This year's winner of the Nobel Prize for economics is also an advisor to investment funds with stellar track records.
Behavioral economist Richard Thaler is principal at Fuller & Thaler Asset Management, which helps advise a $5.8 billion Undiscovered Managers Behavioral Value Fund. It has almost doubled the S&P 500's gains since the beginning of the bull market.
Class A shares of the fund (UBVAX) are up 512 percent from the beginning of the market's climb on March 9, 2009, through Friday's close. The S&P 500 has risen 277 percent to records over that time.
Thaler told CNBC PRO in a June 2016 interview how his work in behavioral economics helps him identify beaten-down companies that show signals of turnaround.
"One of the signals we use is insider buying, especially if the CFO all of a sudden doubles his holdings, we give that firm a hard look," he said.
Undiscovered Managers Behavioral Value A indexed to S&P 500 at March 9, 2009
The fund focuses on small-cap stocks, with financials having the largest weighting at 25 percent at the end of August.
New Jersey-based bank Investors Bancorp and Tennessee-based financial services company First Horizon National are the two largest holdings in the fund, followed by real estate investment trust Colony NorthStar, aircraft parts distributor KLX and chemicals company Celanese, according to the website of the fund distributor, JPMorgan Chase.
The fund's six-fold climb since the beginning of the bull market also outstrips the 340 percent gain of the small-cap Russell 2000 index.
That said, UBVAX is fairly pricey to own, with net fees of 1.44 percent.

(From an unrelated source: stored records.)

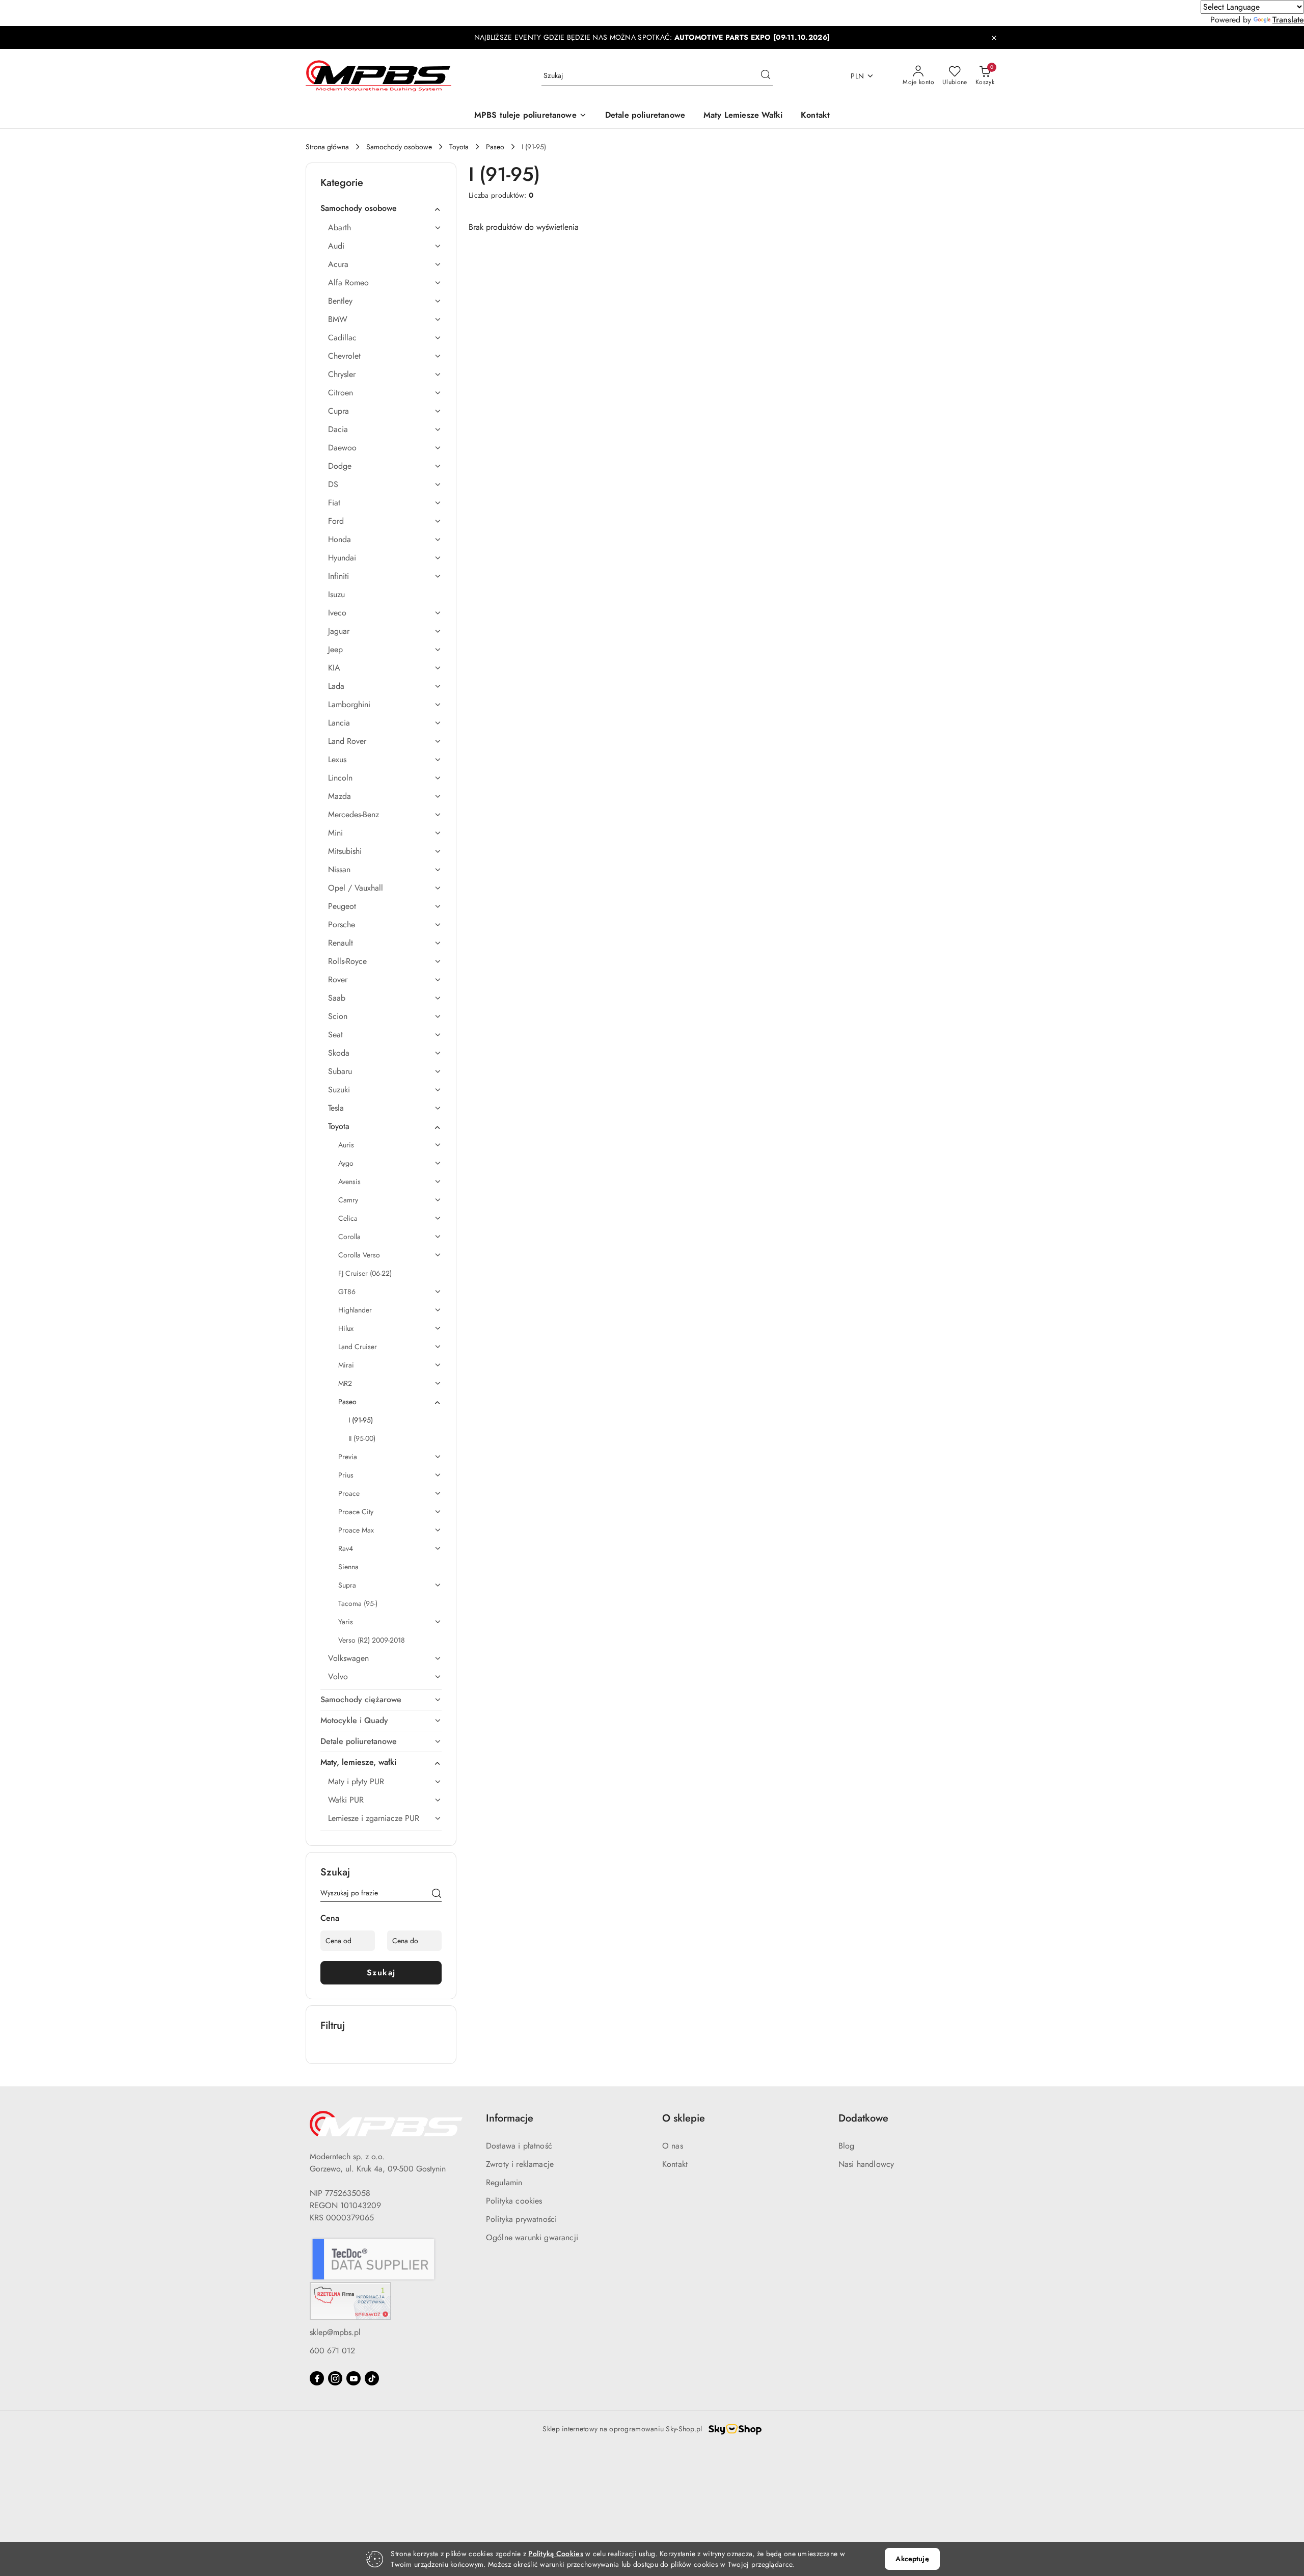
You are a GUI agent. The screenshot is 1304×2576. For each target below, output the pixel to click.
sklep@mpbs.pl (335, 2332)
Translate (1288, 19)
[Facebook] (317, 2378)
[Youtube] (353, 2378)
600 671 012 (332, 2350)
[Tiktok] (372, 2378)
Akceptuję (912, 2559)
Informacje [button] (509, 2118)
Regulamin (504, 2182)
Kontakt (675, 2164)
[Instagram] (335, 2378)
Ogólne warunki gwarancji (532, 2237)
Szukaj (381, 1972)
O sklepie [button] (683, 2118)
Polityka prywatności (521, 2219)
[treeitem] (381, 208)
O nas (672, 2146)
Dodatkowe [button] (863, 2118)
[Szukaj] (436, 1894)
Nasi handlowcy (866, 2164)
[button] (530, 116)
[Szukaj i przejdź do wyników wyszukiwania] (765, 76)
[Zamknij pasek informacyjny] (993, 37)
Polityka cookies (514, 2201)
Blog (846, 2146)
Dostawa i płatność (519, 2146)
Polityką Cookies (555, 2553)
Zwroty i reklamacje (520, 2164)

The fund has also climbed only about 8 percent this year, falling short of the Russell's 11.5 percent gain and the S&P's nearly 14 percent rise.
But another Thaler fund, the Fuller & Thaler Behavioral Small-Cap Equity Fund (FTHSX), has outperformed those two benchmark indexes with gains of 14.7 percent this year.

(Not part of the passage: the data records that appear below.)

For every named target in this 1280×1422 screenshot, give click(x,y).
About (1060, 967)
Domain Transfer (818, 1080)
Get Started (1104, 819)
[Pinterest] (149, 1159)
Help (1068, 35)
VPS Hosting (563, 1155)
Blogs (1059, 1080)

The asset management firm's other talent includes 2002 Nobel Prize winner Daniel Kahneman. The author of "Thinking, Fast and Slow" is director emeritus at Fuller & Thaler.
Thaler told CNBC last year he didn't own individual stocks because he preferred to trust a good portfolio manager.
"I think the biggest mistake people make is overconfidence. They think they're better investors than they are. My number one advice would be, keep track. If you think you're a hot shot investor, really try to compute what your rate of return is. ... We know that a majority of active managers fail to meet their benchmarks after they've paid their fees," he said. "The one stock you absolutely should not own is the company you work for."